K Schell, J Waterhouse
cuff placement, forearm blood pressure, non-invasive blood pressure monitoring, oscillometric blood pressure
K Schell, J Waterhouse. Comparison of Forearm and Upper Arm: Automatic, Noninvasive Blood Pressures in College Students. The Internet Journal of Advanced Nursing Practice. 2006 Volume 9 Number 1.
With increasing numbers of overweight and obese college students, routine screening of blood pressure (BP) is essential. Because use of a normal size cuff on an obese arm will yield inaccurate BP readings, practitioners in college health services sometimes obtain forearm pressures when large cuffs are unavailable. To determine whether these forearm readings are accurate, upper arm and forearm BPs were compared in 104 healthy college students between the ages of 18 and 25 years and with a wide range of body mass indices.
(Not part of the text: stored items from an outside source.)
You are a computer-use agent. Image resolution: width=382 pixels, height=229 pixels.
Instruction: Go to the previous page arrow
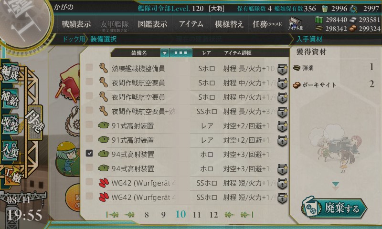point(129,215)
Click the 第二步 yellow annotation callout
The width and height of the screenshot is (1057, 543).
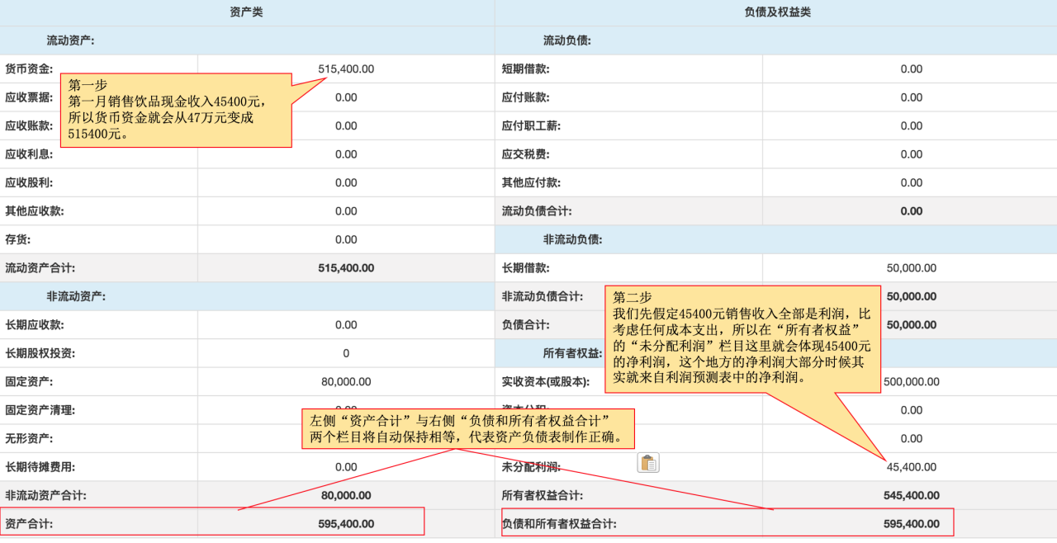pyautogui.click(x=743, y=338)
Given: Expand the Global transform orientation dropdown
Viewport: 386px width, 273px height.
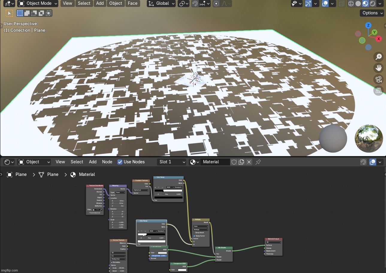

Paired t-tests showed significant differences in diastolic BPs and mean arterial pressures with forearm pressures higher than upper arm pressures. Bland-Altman analyses indicated significant clinical differences for individual participants. Despite using correct cuff size and leveling the arm at heart level, upper arm and forearm BPs were not interchangeable. Further studies are needed to determine the reasons for the differences.
Blood pressure (BP) measurement is a major indicator of patient health status regardless of age, race, or gender. Because hypertension is the most common risk factor for cardiovascular disease, accurate BP measurement is essential in providing healthcare to decrease the risks of cardiovascular morbidity and mortality.1 Consequently, experts in both Europe and the United States have recently called for validation of BP measurement techniques.1,2,3,4
The use of automatic, noninvasive blood pressure monitors for obtaining routine and emergent vital signs is common in many settings where advanced practice nurses work including college health centers.5,6 In recent years, college healthcare workers have, at times, been measuring BPs in the forearm rather than the traditional upper arm site. This practice is prompted when the standard-sized cuff does not fit an individual's arm or when it is difficult to physically access the upper arm.7 The cited rationale for healthcare workers' selection of the forearm site is that using a cuff that is too small leads to overestimation of BP and misclassification of individuals as hypertensive.1, 8, 9
In 2004, the National High Blood Pressure Education Program Working Group on High Blood Pressure in Children and Adolescents10 noted that hypertension is a significant health issue among overweight adolescents. Spencer11 found that approximately 20% of 226 college students participating in cardiovascular screening had systolic BP values that could be considered borderline hypertensive. The most recent statistics from the National Center for Health Statistics indicate that obesity in young adults in the United States has more than doubled in the past 25 years to a level of roughly 25%.12 The close relationship between obesity and hypertension suggests a parallel increase in cardiovascular risk factors and coronary heart disease in young adults, and the need for enhanced cardiovascular screening and counseling in college students.11, 13, 14 Advanced practice nurses working in college centers are prepared and positioned to meet this need but must assure that BP measurements are properly performed prior to taking action.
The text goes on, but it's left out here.